WRITTEN REQUEST: Transcribe part of the piece below on Section 3 of the 14th Amendment, beginning at the words "E ver since" and stopping after "remains legally deficient.".

E ver since January 6, 2021, the political and legal systems have searched for a deus ex machina device to eliminate Donald Trump from our politics without letting the voters decide his fate. It’s a tempting prospect both for liberals who fear another round of post-election violence and for conservatives (like me) who don’t want to throw away another presidential election on a man widely despised by a majority of voters. It’s also quietly tempting for Republican politicians, so long as they aren’t seen publicly to be the ones wielding the knife.

But it won’t be that easy. One of the early arguments made for disqualifying Trump from running again was Section 3 of the 14th Amendment. That argument has resurfaced again. It remains legally deficient.

Terms of Disqualification

Section 3 disqualifies anyone from “hold[ing] any office, civil or military, under the United States, or under any state” if they “have engaged in insurrection or rebellion against” the United States, “or given aid or comfort to the enemies thereof” after previously swearing an oath “to support the Constitution of the United States.”

Section 3 was drafted to deal with a specific situation: Southern states electing leading Confederates to Congress and state offices. As with other provisions of the 14th Amendment, the drafters chose general language to not limit its application to the case at hand, but their original purpose is nonetheless useful in understanding how the language they chose was understood at the time. The heartland case of Section 3 is people who served in the Confederate military or, as members of the Confederate government, aided the war effort. The further one gets from that heartland case, the more the analogies break down.

In Trump’s case, there are two core questions. First, did he “engage[] in insurrection or rebellion?” Second, did he give “aid and comfort” to the enemies of the United States?

I took a deep dive into these two questions in January 2021 and concluded that Trump’s misconduct, while impeachable, had satisfied neither prong of Section 3. I relied heavily on a 2020 law review article by Myles Lynch, which collected a thorough review of Section 3’s history — both the words Congress chose and how those words were applied in the four years immediately following Section 3’s ratification.

I’ll summarize that argument here; you can go back and read the whole thing. The 1866 congressional debates over Section 3 aren’t notably enlightening, but the language chosen by Congress had a history.

DATASET CONTENT:
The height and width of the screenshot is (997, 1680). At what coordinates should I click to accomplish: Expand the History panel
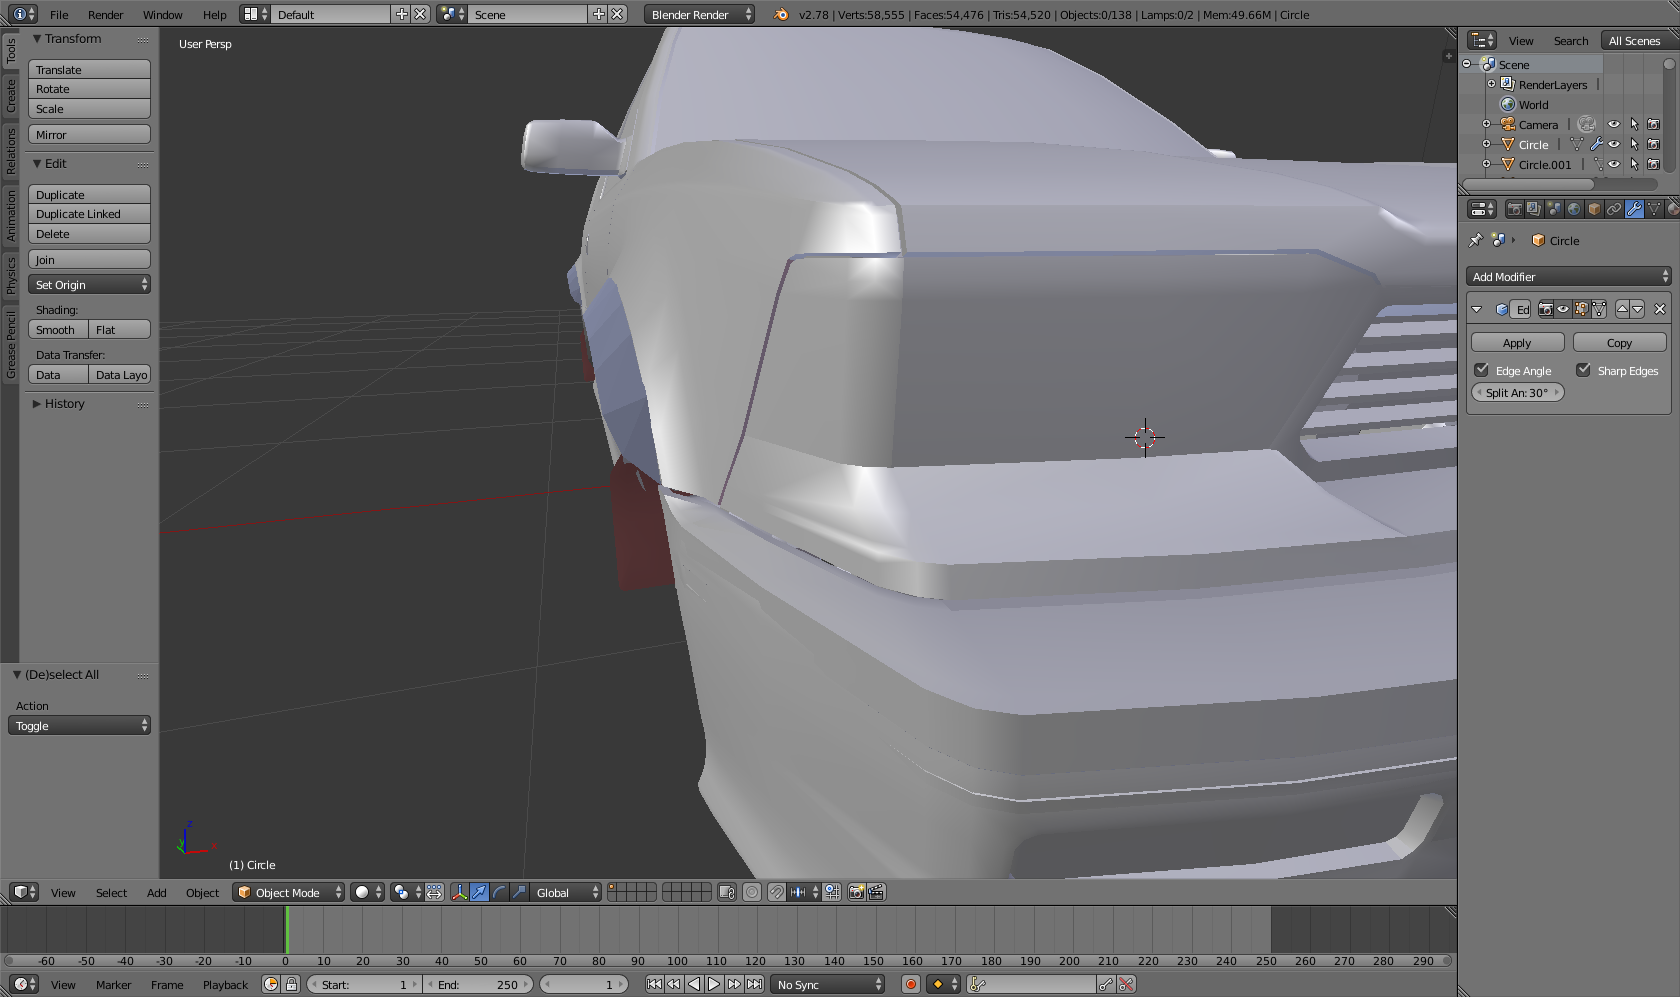click(64, 404)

WRITTEN SOLUTION:
E ver since January 6, 2021, the political and legal systems have searched for a deus ex machina device to eliminate Donald Trump from our politics without letting the voters decide his fate. It’s a tempting prospect both for liberals who fear another round of post-election violence and for conservatives (like me) who don’t want to throw away another presidential election on a man widely despised by a majority of voters. It’s also quietly tempting for Republican politicians, so long as they aren’t seen publicly to be the ones wielding the knife.

But it won’t be that easy. One of the early arguments made for disqualifying Trump from running again was Section 3 of the 14th Amendment. That argument has resurfaced again. It remains legally deficient.